Small House of Everything

Small House of Everything

Saturday, September 28, 2019

EH! #5 (JULY 1954)

 Once upon a time there was a comic book called MAD and upon that particular time it was pretty funny and popular and made money.  So then upon that time a lot of publishers wanted to get in on the action and, Lo! there was a plethora of humor comic books and magazines and God looked down upon them and said, "Eh!"  (This was in the days when the word "meh" had not been invented.)
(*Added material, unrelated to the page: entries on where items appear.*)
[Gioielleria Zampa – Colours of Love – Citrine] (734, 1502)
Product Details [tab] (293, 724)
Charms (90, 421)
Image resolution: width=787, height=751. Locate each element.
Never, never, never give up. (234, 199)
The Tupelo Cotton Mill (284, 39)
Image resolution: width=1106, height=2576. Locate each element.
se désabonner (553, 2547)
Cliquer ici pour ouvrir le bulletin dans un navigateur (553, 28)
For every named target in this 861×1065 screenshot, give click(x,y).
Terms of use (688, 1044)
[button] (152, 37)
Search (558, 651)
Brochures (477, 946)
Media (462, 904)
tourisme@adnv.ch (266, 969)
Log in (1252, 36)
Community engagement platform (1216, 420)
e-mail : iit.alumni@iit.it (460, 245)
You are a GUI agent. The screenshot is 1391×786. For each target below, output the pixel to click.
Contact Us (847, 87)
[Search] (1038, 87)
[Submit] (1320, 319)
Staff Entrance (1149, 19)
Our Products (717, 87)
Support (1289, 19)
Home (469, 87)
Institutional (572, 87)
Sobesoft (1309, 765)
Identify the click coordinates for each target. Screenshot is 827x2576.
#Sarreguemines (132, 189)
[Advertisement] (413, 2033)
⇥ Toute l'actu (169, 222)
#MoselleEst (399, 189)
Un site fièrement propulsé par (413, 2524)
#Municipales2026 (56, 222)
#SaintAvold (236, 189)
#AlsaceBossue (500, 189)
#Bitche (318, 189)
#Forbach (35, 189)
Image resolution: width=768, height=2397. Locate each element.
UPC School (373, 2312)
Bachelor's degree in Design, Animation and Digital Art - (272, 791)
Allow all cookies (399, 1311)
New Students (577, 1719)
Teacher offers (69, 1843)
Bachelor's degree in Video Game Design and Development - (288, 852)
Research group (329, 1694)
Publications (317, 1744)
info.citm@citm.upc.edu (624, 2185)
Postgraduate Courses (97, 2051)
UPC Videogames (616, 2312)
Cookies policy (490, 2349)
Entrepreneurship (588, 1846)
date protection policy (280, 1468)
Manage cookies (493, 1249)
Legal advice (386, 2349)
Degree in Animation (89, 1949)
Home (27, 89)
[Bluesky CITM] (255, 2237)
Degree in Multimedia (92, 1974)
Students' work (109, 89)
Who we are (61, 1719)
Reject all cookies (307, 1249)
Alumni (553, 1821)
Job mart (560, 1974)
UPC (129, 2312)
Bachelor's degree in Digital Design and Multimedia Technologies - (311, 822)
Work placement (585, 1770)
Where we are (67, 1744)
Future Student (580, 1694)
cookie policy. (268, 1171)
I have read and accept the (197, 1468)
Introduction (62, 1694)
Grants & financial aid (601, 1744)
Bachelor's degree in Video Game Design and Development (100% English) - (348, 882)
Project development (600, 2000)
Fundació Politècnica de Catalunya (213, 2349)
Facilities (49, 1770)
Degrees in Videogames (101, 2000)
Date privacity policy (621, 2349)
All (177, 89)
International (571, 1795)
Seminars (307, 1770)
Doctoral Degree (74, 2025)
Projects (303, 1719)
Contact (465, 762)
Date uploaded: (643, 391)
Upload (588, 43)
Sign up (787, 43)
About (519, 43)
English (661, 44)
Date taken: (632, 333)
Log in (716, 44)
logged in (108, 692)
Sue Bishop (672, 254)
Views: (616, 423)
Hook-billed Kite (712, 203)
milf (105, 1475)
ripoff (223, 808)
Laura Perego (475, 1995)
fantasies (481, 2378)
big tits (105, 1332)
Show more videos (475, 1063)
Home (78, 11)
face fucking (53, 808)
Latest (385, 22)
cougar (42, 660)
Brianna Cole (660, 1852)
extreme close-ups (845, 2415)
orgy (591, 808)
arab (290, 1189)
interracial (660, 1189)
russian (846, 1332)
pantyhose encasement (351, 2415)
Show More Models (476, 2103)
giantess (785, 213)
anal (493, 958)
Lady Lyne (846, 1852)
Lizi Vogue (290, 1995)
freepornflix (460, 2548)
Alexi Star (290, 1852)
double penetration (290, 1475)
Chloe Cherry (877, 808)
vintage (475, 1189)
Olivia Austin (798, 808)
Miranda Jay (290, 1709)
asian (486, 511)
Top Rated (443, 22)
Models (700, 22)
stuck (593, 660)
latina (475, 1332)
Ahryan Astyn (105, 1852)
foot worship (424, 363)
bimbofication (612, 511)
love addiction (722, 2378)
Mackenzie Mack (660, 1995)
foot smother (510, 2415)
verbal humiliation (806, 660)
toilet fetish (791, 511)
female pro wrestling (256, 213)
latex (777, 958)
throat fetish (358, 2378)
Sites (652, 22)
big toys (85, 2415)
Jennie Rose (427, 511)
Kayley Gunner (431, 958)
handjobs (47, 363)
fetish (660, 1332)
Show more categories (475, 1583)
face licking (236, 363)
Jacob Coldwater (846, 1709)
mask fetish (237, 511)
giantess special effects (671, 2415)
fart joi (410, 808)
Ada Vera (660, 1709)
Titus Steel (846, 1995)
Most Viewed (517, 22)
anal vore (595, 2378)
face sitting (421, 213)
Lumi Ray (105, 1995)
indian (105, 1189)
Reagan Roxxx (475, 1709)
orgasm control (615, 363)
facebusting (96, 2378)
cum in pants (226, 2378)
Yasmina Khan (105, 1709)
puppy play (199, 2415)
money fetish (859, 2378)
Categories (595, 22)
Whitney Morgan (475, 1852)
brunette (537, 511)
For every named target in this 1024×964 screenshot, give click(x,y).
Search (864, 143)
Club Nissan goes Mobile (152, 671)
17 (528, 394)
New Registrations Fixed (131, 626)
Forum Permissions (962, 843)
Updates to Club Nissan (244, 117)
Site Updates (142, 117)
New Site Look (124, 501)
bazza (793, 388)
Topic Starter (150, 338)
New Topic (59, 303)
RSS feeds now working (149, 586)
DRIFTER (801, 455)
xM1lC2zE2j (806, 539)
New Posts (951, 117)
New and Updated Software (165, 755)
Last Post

Some of MAD's imitators were not too bad, a very few were good, and a lot of them were just scraping the bottom of the barrel.  Down there close to the barrel's bottom was Eh!, Charleton Comics attempt to join the party.  To be fair, Eh!'s idea of satire and humor was at a fourth-grade level, which could have been their target audience.  It's main news stand competitor, however, had a more sophisticated (that's not really the right word, but you know what I mean) approach to satire -- which is why MAD lasted until this year and Eh! lies forgotten in the dust of yesteryear.

So let's tke a look at Eh! #5, shall we?

In a riff on This Is Your Life, the show's host is desperate to find a subject for that week's show.  With no else to choose from, he eventually settles on Crazy Mike Schultz, a mass murderer who had escaped from Death Row.  The show ends with Crazy Mike in the electric chair.  Funny, huh?

An advertising company's researcher has come up with a new product by mixing dirt with earth -- DIRTH!  The demand for Dirth goes sky high and unscrupulous business men try to corner the market on the ingredients.

The Rhineghoul Pretzel Company decides to do something different for their Miss Rhineghoul 1954 beauty contest -- the winner will be the ugliest girl in the country!  The concept was unfunny back then and even more so in today's Me Too era.

An ad for a book titled How to Avoid the Draft comes up with such hints as a) enlist and b) close the window.

As you may tell, there's little in this issue I found worthwhile, from the strained "humor" to the second-rate artwork.  Even the little lagniappes placed throughout the comic book (such as the word "Milk" written on a cow's udder) fall flat.  On the plus (?) side, some of the girls are drawn with healthy mammaries.